An HMM is a state machine where you can’t see the state — only the breadcrumbs it leaves. That’s the whole idea. Here’s what it does, why it works for markets, and where it breaks.

Alok Desai··12 min read

Hidden Markov Models have a reputation for being one of those techniques you have to be a math person to use. The math is real and useful, but the ideais much simpler than the equations let on, and you can build genuine intuition without ever computing a forward-backward pass by hand. This post is the explanation we wish we'd had when we started.

The state machine you can't see

Imagine you're tracking the weather in a city you've never visited. You can't look at the sky. But every day a roommate, who's in that city, sends you a photo of what they're wearing.

Sunny days they wear shorts. Rainy days, a coat. Cloudy days, a hoodie. You don't see the weather (the hidden state) but you see the observations — the outfit.

Two more things you know:

  • The weather doesn't flip randomly each day. Sunny days tend to be followed by sunny days; rainy days tend to be followed by rainy days. The next day's weather depends (probabilistically) on today's. That's the Markov property: the future depends on the present, not on the entire past.
  • The roommate isn't infinitely consistent. Sometimes they wear a hoodie when it's actually sunny because they were cold this morning. The mapping from weather → outfit is probabilistic, not deterministic.

You've just described an HMM. There's a hidden state (weather), there are observations (outfits), there's a transition probability between hidden states day-to-day, and there's an emission probability mapping each hidden state to what you observe. Given a sequence of outfits over weeks, you can do three things:

  1. Estimate the parameters.Given the observations, what are the most-likely transition + emission probabilities? (This is “training” — done with the Baum-Welch algorithm, which is just expectation- maximization specialized for HMMs.)
  2. Find the most likely hidden state today. Given everything you've observed up to right now, what's the probability the weather is currently sunny / cloudy / rainy? (This is the filtered state estimate. The forward algorithm computes it.)
  3. Find the most likely sequence of hidden states. Looking back over the entire history, what was the best-fitting weather sequence that explains the observations? (Viterbi.)

For trading we mostly care about #2: filtered state. Given everything I've seen up to and including the bar that just closed, what regime am I in right now?

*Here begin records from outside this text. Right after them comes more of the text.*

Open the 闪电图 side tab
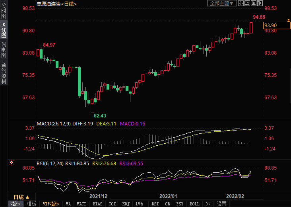 (x=4, y=49)
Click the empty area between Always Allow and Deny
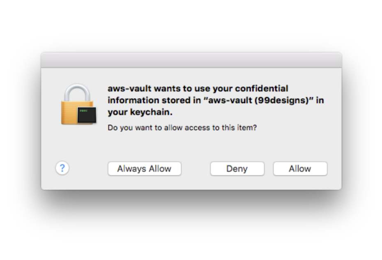 (x=196, y=168)
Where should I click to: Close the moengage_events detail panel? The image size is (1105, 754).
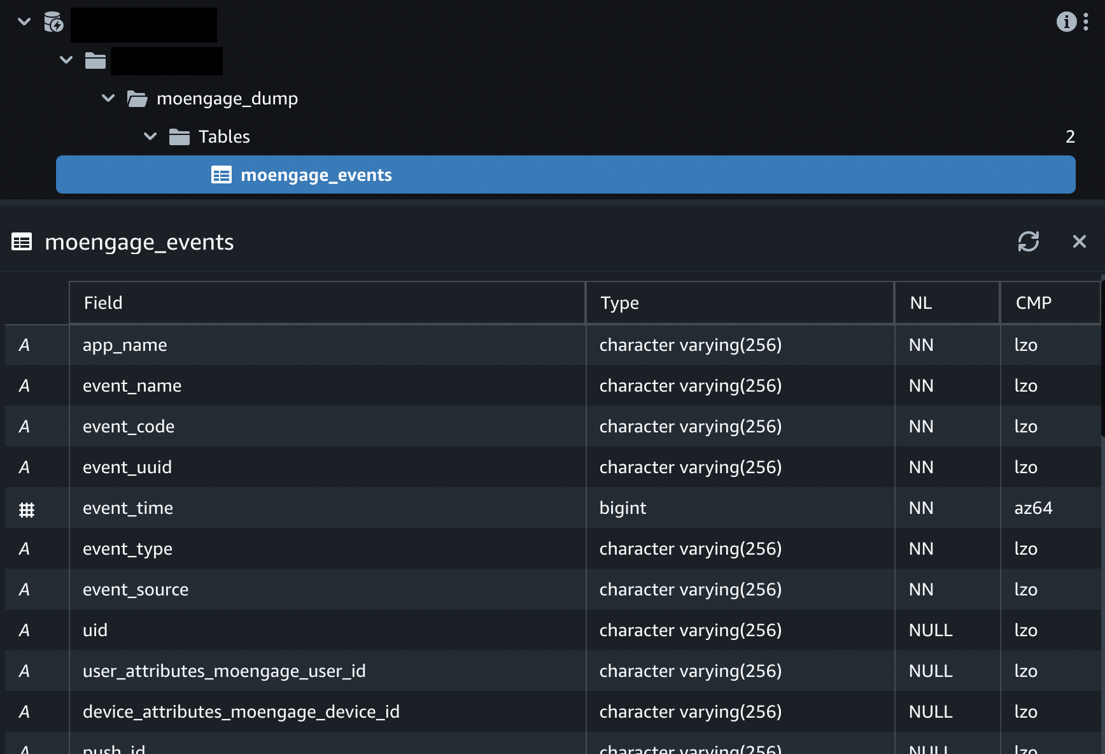[1080, 241]
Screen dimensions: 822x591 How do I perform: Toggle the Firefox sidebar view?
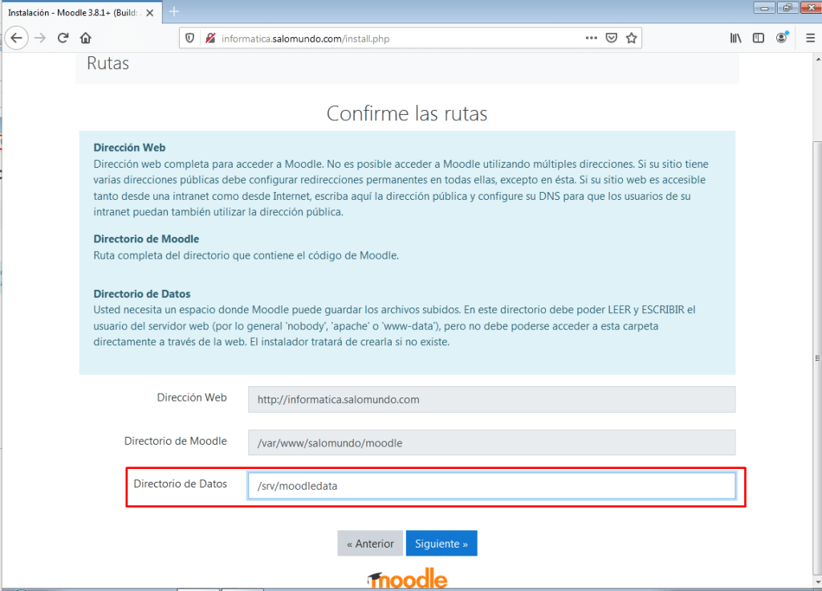(758, 38)
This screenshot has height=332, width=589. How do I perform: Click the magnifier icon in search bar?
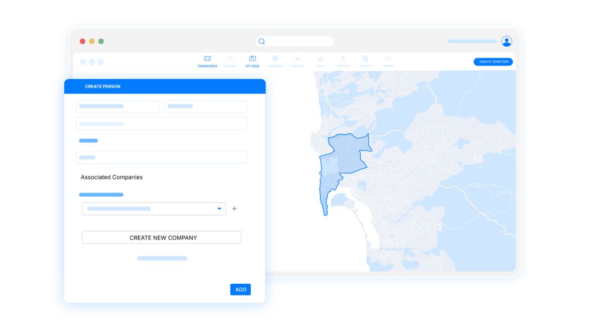[262, 41]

The forward algorithm is just “multiply probabilities, sum over the states you might have been in yesterday.” The equations look scary; the operation is bookkeeping.

Translating to markets

Markets aren't weather, but the analogy carries. The hidden state is the regime — calm, choppy, crisis, top-of-bull, whatever. The observations are the things we measure: returns, realized volatility, autocorrelation, gap behavior, etc.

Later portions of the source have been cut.